I have all state also. but their insurance is based on uber at $1000 and Lyft at $2500 if uber goes up so will our policies.


----------



## NicFit (Jan 18, 2020)

islanddriver said:


> I have all state also. but their insurance is based on uber at $1000 and Lyft at $2500 if uber goes up so will our policies.


Since Lyft is already at $2500 do you really think they'll raise the rates?


----------



## islanddriver (Apr 6, 2018)

NicFit said:


> Since Lyft is already at $2500 do you really think they'll raise the rates?


Yes to $2000. It would say them a lot of money on insurance and cost us more.


----------



## NicFit (Jan 18, 2020)

islanddriver said:


> Yes to $2000. It would say them a lot of money on insurance and cost us more.

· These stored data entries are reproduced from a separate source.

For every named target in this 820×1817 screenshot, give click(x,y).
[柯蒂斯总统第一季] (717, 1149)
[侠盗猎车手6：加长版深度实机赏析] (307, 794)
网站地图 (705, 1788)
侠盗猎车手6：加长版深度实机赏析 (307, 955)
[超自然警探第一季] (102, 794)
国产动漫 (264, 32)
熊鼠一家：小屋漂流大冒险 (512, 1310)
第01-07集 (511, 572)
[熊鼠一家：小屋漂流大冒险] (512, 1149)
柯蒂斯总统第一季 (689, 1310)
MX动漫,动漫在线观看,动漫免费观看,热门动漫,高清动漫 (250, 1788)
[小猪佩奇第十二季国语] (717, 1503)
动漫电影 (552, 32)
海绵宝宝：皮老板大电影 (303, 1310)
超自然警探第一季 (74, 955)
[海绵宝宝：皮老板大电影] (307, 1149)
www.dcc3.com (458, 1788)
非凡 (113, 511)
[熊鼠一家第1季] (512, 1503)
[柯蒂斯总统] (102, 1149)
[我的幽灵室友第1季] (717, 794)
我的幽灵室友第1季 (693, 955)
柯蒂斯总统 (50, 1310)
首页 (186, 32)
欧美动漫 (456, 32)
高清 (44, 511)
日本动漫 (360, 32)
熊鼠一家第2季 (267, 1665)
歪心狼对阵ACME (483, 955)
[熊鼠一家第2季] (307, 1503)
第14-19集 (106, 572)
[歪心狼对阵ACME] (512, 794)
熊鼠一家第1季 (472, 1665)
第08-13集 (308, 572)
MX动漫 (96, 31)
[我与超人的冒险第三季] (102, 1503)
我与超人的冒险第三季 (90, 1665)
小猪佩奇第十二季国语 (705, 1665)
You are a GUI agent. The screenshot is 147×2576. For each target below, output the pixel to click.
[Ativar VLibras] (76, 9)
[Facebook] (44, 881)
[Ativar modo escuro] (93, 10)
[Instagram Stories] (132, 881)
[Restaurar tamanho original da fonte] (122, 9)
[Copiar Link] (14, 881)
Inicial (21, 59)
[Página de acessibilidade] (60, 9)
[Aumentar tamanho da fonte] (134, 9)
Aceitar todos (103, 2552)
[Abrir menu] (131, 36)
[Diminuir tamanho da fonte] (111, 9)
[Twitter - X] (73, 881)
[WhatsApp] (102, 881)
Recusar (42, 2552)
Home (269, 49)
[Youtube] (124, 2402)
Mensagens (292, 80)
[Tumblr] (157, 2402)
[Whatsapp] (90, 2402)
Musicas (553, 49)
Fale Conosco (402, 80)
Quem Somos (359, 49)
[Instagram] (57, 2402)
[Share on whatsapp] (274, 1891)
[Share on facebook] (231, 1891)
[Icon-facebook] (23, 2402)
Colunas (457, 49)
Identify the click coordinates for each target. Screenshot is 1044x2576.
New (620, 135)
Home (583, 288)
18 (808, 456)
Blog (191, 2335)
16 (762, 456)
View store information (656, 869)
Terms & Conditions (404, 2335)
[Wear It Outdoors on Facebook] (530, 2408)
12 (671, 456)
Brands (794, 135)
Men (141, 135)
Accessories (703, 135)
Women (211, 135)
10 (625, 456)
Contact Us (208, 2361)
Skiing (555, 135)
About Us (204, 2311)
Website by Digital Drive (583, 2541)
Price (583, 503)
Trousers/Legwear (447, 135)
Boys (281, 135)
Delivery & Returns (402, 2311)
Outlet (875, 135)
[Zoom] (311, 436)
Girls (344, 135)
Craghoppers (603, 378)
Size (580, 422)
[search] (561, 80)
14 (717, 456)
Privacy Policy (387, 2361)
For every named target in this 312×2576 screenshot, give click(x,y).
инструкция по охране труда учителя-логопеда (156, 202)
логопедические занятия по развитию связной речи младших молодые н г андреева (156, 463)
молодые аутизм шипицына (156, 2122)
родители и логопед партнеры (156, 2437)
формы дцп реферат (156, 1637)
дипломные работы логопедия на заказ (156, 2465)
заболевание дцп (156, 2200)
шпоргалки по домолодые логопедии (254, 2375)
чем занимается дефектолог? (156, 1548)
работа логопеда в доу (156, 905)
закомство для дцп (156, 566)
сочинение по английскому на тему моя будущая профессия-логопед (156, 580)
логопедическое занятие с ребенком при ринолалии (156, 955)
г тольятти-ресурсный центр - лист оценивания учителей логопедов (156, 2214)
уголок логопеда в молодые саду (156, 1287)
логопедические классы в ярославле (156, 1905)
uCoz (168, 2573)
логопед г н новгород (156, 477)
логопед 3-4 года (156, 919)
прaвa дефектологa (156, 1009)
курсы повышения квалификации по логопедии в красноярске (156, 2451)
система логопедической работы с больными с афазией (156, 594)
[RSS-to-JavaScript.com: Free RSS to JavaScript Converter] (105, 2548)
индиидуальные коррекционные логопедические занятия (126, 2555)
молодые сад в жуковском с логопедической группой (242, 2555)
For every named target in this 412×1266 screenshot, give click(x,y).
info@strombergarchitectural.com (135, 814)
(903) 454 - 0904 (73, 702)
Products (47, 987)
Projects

I just don't see it affecting our Allstate rideshare by anything, they don't ask what rideshare company we drive for so they go by the assumption that it could cost them $2500 but even if it did change it can't be much, I pay $15 every 6 months and since I already pay for the $500 deductible they just don't adjust anything else


----------



## islanddriver (Apr 6, 2018)

NicFit said:


> I just don't see it affecting our Allstate rideshare by anything, they don't ask what rideshare company we drive for so they go by the assumption that it could cost them $2500 but even if it did change it can't be much, I pay $15 every 6 months and since I already pay for the $500 deductible they just don't adjust anything else


$15 every 6 months is great. Here it's $35 per month


----------



## NicFit (Jan 18, 2020)

islanddriver said:


> $15 every 6 months is great. Here it's $35 per month


Different states have different rules, I think you have to pay more because you have a borderline commercial insurance, my is regular insurance with a clause that I can do rideshare. I think your insurance has to cover a lot more then mine does so it's higher, though it stands to be unchanged by the deductible changing slightly because you don't say who your driving for but just that your driving for someone. If they start asking who then there could be a change, if not then as long as both don't raise above $2500 then you shouldn't see a change in your insurance


----------